Le groupe de travail et la notion de liberté académique

Bien que l’énoncé de principes (et ses piliers) cible le contexte d’enseignement, le syndicat des professeur·e·s ainsi que d’autres membres du groupe de travail ont souligné que l’énoncé devait reconnaître la liberté académique dans son intégralité. La représentante du syndicat au sein du groupe de travail a soutenu que la liberté de recherche et la liberté d’expression devaient au minimum être nommées (par exemple par une mention de l’annexe VIII-10 sur la liberté académique de la convention collective et en s’appuyant sur la définition de l’UNESCO). La définition de l’UNESCO de la liberté académique de 1997 est une définition qui fait consensus dans le monde depuis de nombreuses années. Celle-ci énonce clairement tous les contextes de la liberté académique qui doivent être protégés (liberté d’enseignement, liberté de recherche et liberté d’expression). La plupart des rapports, énoncés et politiques sur la liberté académique l’utilisent d’ailleurs comme fondement.

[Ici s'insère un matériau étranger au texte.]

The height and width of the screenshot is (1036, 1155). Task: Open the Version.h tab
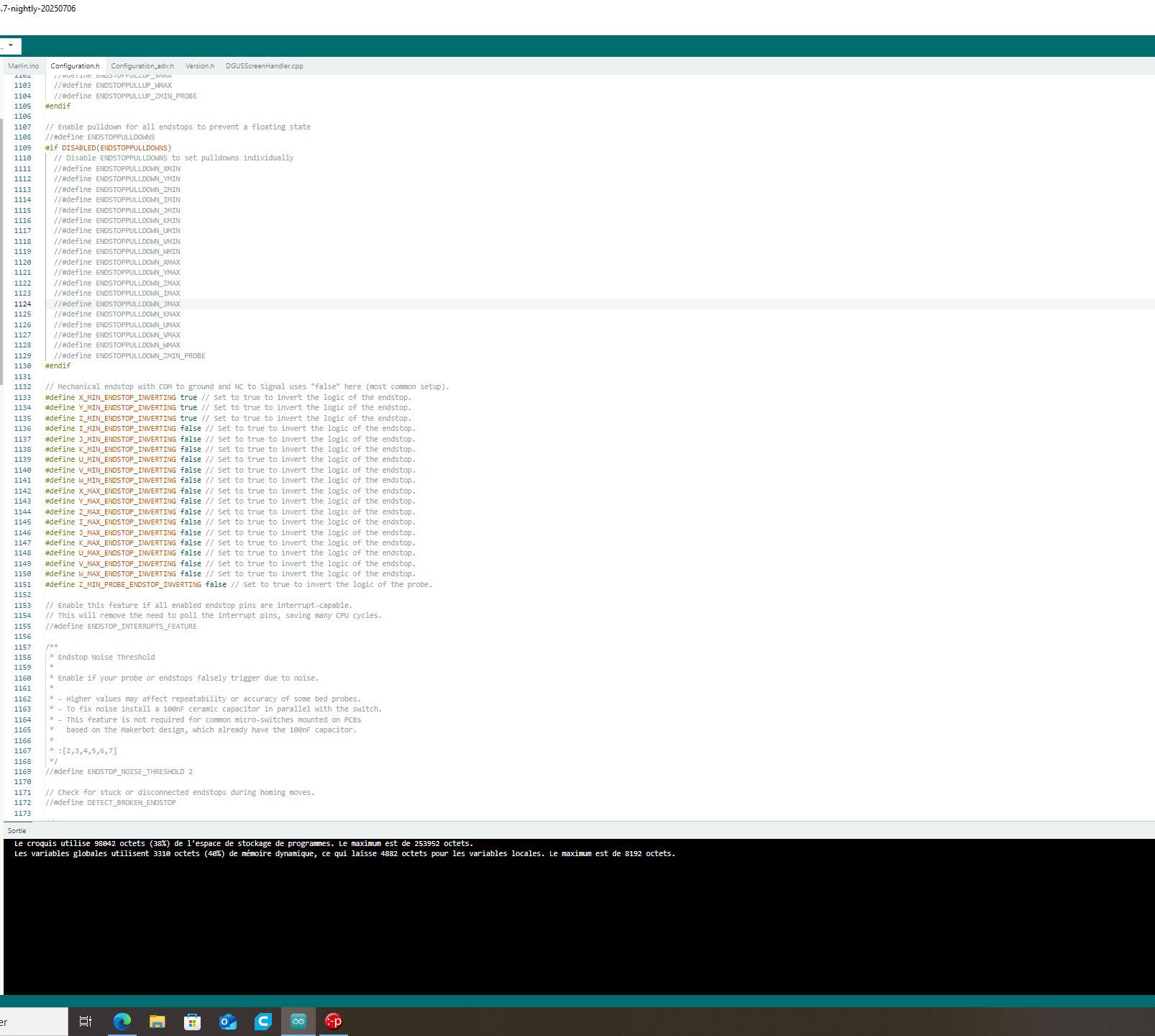tap(200, 66)
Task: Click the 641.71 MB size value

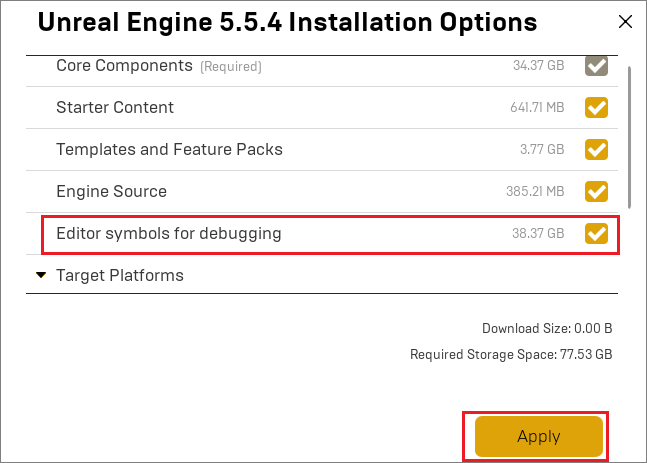Action: 537,107
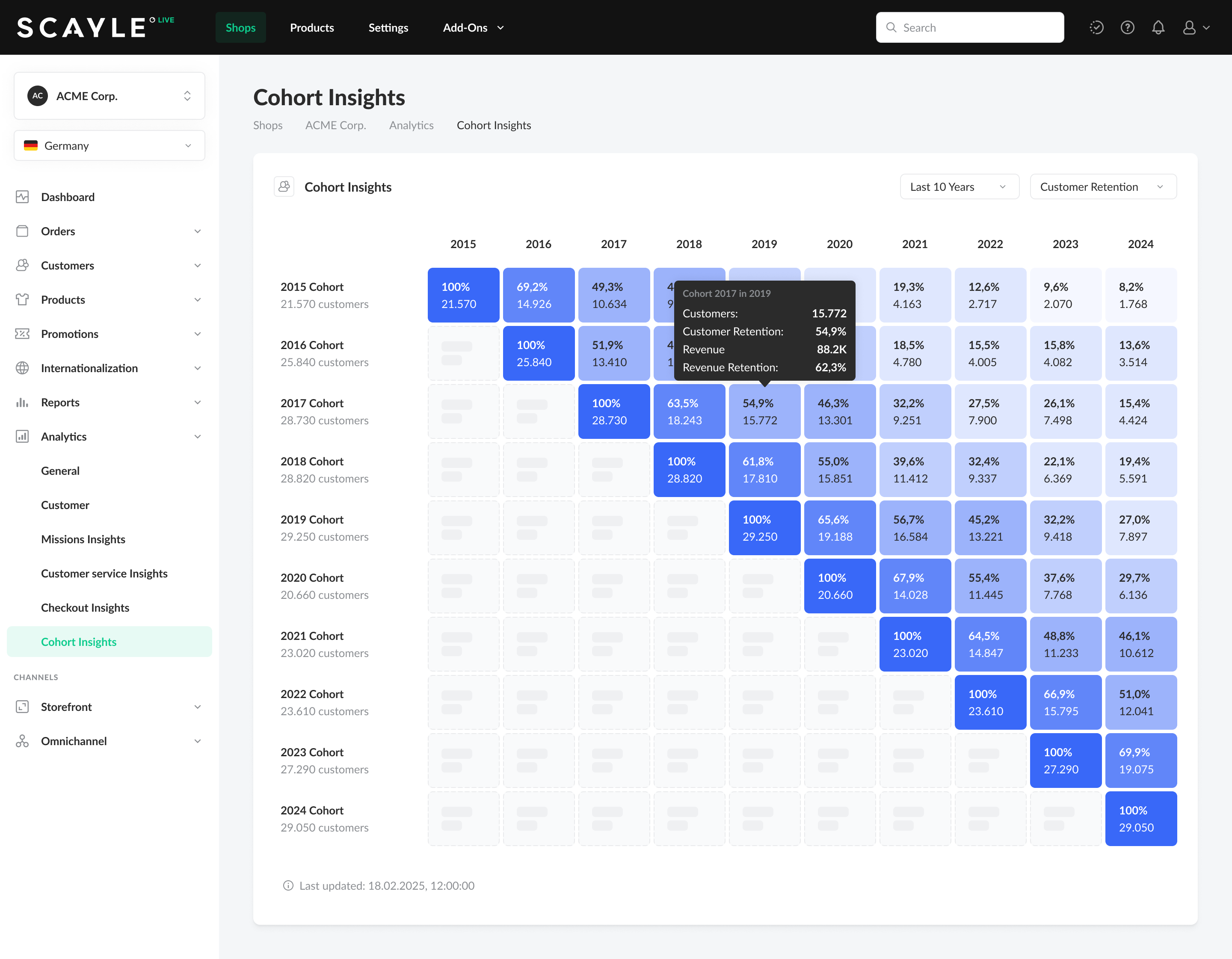1232x959 pixels.
Task: Click the activity check status icon
Action: coord(1096,28)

Or, la direction des études s’est opposée non seulement à la mention de l’annexe VIII-10 ou des libertés de recherche et d’expression dans l’énoncé de principes, mais également à la présence de la définition de l’UNESCO comme assise de l’énoncé de principes, sous prétexte que le mandat du groupe de travail est de s’en tenir à la liberté académique en contexte d’enseignement. Rappelons que la définition de l’UNESCO a été à la base des travaux du groupe de travail depuis le début et que son utilisation n’avait jamais été remise en cause jusque-là.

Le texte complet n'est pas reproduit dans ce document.